Long-Term Digestive Effects
Most GI infections leave no lasting trace. But a subset of people develop persistent digestive symptoms after the infection clears, a condition called post-infectious irritable bowel syndrome (PI-IBS). Studies show that anywhere from 4% to 36% of people who have a significant enteric infection go on to develop new IBS symptoms, including chronic abdominal pain, bloating, and altered bowel habits. The risk is highest after more severe infections. Campylobacter infections carry a 9% to 13% risk, while dual infections with multiple pathogens have been associated with rates as high as 36% at two years.
These symptoms can take months to fully resolve.

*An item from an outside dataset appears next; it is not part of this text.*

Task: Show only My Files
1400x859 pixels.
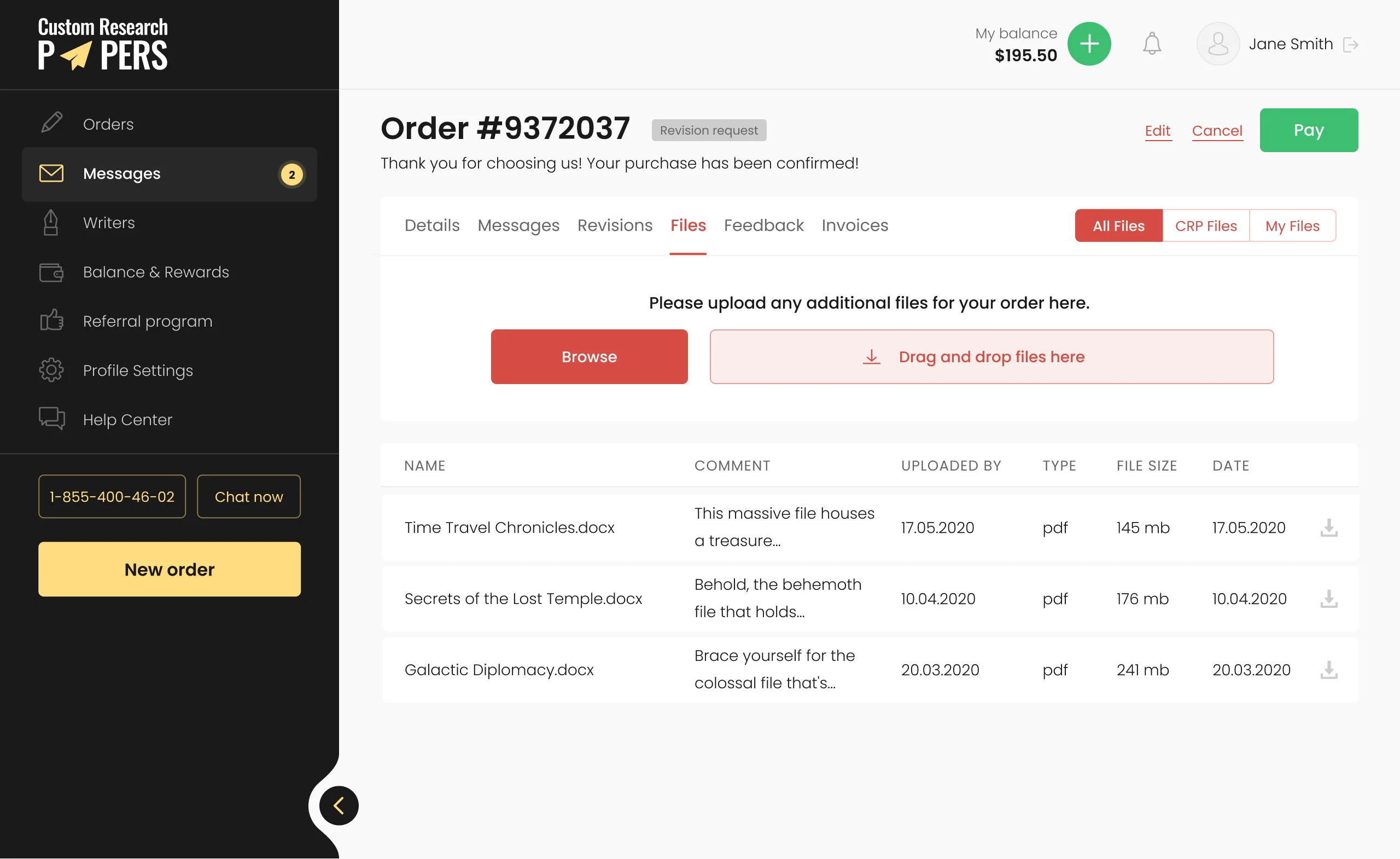Action: pyautogui.click(x=1292, y=226)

If you notice that your digestion hasn’t returned to normal several weeks after a GI infection, the lingering symptoms are a recognized medical phenomenon, not something you’re imagining.
Prevention
The most effective prevention is handwashing with soap and water, particularly before eating, after using the bathroom, and after changing diapers. One important detail: alcohol-based hand sanitizers do not work well against norovirus, the most common cause of GI infections. The CDC specifically recommends soap and water over sanitizer for norovirus prevention. You can use sanitizer as a supplement, but it’s not a substitute.
Food safety practices make a significant difference. Cook meats to recommended temperatures, refrigerate leftovers within two hours, wash produce thoroughly, and avoid unpasteurized dairy and juice. When traveling to areas with less reliable water treatment, stick to bottled or boiled water and avoid ice, raw vegetables, and unpeeled fruit. Separating raw meat from other foods during preparation and cleaning cutting boards and counters between uses prevents cross-contamination, one of the most common ways bacteria spread in home kitchens.